**DIRECTIONS**
Report every line of the records beneath this task that holds the string "beside".

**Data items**
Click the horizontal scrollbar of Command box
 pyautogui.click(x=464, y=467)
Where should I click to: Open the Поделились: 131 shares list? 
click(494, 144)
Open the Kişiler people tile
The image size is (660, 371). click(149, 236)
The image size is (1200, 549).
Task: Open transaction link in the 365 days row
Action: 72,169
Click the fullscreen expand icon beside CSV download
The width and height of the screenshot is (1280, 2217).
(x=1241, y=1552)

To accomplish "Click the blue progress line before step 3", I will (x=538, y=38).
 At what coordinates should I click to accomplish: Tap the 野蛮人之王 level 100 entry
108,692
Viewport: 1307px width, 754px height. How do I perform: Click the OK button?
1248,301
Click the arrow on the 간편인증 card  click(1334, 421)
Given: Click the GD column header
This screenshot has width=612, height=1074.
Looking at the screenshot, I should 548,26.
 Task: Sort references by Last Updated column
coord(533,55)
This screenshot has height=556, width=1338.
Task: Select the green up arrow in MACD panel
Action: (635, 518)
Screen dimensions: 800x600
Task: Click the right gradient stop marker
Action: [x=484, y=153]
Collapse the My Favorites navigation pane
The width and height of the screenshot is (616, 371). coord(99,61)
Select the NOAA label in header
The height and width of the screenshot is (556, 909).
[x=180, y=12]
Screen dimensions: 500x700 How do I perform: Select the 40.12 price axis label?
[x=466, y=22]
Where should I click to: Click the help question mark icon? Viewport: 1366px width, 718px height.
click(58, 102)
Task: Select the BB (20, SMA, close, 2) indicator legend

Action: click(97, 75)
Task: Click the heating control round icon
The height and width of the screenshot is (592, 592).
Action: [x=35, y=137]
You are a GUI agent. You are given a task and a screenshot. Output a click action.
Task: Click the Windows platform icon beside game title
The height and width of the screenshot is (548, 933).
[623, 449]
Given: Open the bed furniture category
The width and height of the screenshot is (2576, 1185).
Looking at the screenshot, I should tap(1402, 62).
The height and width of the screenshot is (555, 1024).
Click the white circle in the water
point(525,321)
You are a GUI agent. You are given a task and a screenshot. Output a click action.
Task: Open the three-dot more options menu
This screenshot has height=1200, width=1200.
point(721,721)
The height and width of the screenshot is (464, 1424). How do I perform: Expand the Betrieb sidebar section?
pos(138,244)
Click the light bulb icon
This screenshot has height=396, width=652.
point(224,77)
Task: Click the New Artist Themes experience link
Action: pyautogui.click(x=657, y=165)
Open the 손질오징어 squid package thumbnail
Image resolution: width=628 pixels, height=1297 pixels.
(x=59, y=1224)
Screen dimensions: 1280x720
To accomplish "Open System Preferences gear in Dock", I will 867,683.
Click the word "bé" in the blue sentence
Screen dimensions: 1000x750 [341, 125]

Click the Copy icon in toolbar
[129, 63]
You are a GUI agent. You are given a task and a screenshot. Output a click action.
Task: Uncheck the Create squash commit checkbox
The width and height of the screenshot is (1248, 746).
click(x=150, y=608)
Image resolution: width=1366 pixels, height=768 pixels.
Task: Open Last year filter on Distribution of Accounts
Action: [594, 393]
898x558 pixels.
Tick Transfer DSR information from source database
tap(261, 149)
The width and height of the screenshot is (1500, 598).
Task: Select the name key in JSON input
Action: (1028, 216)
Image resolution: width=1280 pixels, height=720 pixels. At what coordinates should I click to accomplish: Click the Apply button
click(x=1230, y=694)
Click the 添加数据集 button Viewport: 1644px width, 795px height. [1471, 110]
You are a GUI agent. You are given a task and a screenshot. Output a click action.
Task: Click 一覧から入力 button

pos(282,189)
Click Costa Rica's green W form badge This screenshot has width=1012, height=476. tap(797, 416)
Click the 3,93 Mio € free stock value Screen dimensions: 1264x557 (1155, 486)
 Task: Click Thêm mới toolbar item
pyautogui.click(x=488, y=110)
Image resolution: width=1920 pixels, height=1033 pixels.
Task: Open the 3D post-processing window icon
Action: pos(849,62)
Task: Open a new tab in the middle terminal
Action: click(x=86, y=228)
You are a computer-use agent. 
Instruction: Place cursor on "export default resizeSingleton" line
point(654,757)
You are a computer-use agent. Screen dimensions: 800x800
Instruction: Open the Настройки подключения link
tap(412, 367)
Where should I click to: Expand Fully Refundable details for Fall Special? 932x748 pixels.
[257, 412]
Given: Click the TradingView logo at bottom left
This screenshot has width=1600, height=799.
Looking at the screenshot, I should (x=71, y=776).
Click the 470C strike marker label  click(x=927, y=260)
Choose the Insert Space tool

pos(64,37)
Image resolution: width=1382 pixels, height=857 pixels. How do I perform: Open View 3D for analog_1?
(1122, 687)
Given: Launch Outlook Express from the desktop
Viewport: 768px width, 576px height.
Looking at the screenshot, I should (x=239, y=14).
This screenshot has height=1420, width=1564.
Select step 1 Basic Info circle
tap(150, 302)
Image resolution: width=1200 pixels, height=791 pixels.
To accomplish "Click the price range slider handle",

**REPLY**
Click the fullscreen expand icon beside CSV download
Task: Click the Windows platform icon beside game title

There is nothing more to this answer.